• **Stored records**
=======
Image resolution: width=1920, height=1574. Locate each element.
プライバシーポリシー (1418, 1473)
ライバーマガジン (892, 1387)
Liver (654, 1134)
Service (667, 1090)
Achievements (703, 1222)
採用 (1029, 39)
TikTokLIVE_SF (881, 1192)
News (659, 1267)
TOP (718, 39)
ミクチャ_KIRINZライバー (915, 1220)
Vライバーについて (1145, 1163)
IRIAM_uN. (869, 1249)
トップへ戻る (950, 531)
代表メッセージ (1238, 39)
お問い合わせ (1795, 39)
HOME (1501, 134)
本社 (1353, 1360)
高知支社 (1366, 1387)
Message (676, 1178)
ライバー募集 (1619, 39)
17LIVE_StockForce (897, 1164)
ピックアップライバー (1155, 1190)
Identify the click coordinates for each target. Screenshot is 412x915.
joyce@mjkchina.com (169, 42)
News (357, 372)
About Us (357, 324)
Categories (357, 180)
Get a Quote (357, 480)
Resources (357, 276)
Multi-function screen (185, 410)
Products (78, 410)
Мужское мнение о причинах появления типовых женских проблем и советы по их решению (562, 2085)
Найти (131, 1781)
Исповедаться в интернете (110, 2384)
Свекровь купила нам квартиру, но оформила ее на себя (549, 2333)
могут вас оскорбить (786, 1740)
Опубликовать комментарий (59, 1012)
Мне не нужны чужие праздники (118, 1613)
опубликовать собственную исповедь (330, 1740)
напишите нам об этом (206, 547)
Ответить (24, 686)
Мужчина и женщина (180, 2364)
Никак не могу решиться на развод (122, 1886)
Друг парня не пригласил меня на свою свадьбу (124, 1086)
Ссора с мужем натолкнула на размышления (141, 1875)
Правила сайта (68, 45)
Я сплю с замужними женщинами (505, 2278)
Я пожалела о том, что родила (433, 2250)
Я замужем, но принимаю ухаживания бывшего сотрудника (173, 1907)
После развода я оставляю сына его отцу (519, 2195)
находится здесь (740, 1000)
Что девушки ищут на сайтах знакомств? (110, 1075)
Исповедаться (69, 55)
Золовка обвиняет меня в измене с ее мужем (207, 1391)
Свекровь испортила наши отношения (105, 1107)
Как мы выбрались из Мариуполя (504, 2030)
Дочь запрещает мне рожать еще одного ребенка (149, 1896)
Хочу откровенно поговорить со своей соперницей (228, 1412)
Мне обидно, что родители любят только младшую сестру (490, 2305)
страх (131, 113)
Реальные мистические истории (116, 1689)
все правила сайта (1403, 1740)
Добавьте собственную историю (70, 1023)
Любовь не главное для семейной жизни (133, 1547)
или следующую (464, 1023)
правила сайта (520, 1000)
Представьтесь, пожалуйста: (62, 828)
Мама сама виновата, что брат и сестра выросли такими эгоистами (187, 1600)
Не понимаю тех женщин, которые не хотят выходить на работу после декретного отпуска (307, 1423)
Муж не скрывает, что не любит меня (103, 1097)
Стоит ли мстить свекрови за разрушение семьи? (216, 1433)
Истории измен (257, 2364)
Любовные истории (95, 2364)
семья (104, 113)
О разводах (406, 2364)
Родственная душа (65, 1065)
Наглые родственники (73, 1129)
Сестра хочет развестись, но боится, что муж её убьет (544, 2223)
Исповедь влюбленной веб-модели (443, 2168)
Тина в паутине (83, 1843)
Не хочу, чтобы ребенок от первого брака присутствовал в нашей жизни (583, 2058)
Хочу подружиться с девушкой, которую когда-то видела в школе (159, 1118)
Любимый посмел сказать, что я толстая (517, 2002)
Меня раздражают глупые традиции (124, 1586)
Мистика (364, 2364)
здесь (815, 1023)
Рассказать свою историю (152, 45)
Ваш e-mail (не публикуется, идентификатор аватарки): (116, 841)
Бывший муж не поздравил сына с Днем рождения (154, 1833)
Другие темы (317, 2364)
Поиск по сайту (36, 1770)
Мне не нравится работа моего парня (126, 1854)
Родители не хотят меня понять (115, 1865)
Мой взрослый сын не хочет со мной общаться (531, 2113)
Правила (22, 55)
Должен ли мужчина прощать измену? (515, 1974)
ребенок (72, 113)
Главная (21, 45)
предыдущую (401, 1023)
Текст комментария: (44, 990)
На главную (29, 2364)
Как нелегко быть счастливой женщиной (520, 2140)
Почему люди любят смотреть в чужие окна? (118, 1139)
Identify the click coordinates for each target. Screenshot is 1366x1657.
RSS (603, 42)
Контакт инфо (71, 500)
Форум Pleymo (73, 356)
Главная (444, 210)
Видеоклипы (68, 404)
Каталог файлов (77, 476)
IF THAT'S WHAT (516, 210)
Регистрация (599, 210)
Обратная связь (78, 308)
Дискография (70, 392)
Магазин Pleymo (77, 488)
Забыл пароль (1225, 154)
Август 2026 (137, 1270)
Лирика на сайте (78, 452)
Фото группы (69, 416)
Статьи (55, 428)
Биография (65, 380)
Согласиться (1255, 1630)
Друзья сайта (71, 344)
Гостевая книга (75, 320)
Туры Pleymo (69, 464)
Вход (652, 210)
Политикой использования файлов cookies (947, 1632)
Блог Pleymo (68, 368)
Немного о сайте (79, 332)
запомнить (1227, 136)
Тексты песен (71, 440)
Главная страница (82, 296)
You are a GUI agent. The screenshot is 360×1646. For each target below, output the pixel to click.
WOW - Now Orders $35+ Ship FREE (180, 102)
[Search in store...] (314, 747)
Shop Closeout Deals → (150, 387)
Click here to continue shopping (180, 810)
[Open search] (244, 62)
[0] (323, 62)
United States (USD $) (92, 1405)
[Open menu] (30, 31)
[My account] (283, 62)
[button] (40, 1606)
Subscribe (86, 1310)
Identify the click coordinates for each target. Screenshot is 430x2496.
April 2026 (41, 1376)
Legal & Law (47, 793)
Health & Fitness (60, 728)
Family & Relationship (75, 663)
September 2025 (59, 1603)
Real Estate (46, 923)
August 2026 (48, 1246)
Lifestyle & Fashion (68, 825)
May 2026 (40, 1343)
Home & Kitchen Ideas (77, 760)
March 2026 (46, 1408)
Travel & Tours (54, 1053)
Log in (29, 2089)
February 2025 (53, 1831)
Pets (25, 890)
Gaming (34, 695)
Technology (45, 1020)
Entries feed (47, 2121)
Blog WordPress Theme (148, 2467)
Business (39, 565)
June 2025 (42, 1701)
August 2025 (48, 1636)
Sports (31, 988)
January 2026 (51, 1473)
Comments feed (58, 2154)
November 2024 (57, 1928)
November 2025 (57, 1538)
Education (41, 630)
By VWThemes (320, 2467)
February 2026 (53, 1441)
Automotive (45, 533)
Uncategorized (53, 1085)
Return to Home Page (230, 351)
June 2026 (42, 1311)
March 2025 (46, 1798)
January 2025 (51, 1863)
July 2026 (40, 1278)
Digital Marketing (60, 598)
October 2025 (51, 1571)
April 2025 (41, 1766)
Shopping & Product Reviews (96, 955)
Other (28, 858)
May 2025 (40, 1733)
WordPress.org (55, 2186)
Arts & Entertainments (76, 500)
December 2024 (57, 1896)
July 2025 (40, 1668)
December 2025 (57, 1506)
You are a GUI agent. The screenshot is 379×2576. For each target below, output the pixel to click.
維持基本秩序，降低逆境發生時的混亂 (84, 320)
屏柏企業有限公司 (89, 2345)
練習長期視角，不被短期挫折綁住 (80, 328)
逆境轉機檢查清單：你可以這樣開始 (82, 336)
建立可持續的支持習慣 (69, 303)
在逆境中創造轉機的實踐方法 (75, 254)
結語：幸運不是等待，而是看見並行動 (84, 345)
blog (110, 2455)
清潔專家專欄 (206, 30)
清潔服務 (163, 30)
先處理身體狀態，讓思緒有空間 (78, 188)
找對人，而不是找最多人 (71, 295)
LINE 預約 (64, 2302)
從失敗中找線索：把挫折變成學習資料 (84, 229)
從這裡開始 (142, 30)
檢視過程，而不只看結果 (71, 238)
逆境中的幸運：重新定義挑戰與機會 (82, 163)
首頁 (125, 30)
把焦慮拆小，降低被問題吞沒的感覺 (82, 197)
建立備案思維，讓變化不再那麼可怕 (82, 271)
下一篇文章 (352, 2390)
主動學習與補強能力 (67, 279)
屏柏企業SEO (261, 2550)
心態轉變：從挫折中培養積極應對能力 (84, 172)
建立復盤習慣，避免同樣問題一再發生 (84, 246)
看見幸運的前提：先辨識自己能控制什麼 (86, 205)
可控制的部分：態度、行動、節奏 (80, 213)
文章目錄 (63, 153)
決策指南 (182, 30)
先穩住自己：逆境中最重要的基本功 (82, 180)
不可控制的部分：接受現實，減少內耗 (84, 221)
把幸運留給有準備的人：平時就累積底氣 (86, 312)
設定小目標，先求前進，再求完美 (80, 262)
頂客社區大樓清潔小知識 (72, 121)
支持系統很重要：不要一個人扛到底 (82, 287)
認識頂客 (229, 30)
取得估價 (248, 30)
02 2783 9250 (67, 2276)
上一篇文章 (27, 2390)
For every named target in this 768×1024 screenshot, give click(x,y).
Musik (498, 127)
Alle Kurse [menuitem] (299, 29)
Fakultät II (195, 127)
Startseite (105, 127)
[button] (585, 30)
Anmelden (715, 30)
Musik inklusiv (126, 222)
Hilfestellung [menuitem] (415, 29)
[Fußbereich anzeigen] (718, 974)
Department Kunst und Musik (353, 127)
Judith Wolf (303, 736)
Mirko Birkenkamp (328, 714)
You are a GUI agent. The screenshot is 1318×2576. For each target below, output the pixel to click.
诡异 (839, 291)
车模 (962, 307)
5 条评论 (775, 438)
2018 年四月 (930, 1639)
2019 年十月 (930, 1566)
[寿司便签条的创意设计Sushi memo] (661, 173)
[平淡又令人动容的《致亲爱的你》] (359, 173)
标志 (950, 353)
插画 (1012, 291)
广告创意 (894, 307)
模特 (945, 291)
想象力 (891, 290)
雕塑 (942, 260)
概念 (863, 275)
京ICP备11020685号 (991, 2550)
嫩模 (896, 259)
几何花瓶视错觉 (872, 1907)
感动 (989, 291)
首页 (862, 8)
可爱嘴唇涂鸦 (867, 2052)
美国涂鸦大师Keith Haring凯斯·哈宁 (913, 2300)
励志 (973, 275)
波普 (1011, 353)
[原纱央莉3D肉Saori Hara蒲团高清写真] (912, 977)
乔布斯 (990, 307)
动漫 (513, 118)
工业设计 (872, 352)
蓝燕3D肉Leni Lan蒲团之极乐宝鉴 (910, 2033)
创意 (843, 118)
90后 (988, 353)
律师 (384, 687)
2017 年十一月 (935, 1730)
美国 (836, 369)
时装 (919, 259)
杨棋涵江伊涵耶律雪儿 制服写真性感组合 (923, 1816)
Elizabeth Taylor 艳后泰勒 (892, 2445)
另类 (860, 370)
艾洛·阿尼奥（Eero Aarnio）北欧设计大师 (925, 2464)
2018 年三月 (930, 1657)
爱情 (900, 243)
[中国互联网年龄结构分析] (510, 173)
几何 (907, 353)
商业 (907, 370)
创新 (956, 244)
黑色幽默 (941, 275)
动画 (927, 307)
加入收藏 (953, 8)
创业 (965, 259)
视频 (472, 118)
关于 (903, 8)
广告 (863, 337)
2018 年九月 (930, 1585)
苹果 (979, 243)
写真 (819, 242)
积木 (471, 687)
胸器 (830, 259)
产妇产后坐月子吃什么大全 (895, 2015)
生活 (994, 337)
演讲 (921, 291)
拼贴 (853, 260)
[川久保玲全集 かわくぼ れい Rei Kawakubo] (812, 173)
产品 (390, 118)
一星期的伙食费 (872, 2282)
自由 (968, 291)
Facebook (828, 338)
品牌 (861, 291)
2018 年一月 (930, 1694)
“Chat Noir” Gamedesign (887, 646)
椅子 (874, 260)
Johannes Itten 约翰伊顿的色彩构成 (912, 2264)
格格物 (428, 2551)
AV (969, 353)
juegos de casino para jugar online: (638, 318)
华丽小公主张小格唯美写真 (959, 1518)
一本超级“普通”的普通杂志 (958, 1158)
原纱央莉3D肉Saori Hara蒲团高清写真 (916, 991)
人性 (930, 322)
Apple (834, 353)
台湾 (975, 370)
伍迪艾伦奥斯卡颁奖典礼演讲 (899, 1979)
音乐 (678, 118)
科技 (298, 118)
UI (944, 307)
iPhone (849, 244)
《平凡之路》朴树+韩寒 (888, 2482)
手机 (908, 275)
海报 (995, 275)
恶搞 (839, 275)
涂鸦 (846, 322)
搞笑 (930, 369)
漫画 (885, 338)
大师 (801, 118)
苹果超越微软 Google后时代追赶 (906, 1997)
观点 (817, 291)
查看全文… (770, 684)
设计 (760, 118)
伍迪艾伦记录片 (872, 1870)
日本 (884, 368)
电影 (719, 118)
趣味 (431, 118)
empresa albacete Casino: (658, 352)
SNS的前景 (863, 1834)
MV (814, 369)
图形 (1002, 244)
=======
• **Task objective**
Leave out every line above except those from the line with "把幸運留給有準備的人：平時就累積底氣 (86, 312)" up to and including the line with "Hilfestellung [menuitem] (415, 29)", and copy those exactly.

• **Response to this task**
把幸運留給有準備的人：平時就累積底氣 (86, 312)
設定小目標，先求前進，再求完美 (80, 262)
頂客社區大樓清潔小知識 (72, 121)
支持系統很重要：不要一個人扛到底 (82, 287)
認識頂客 (229, 30)
取得估價 (248, 30)
02 2783 9250 (67, 2276)
上一篇文章 (27, 2390)
For every named target in this 768×1024 screenshot, give click(x,y).
Musik (498, 127)
Alle Kurse [menuitem] (299, 29)
Fakultät II (195, 127)
Startseite (105, 127)
[button] (585, 30)
Anmelden (715, 30)
Musik inklusiv (126, 222)
Hilfestellung [menuitem] (415, 29)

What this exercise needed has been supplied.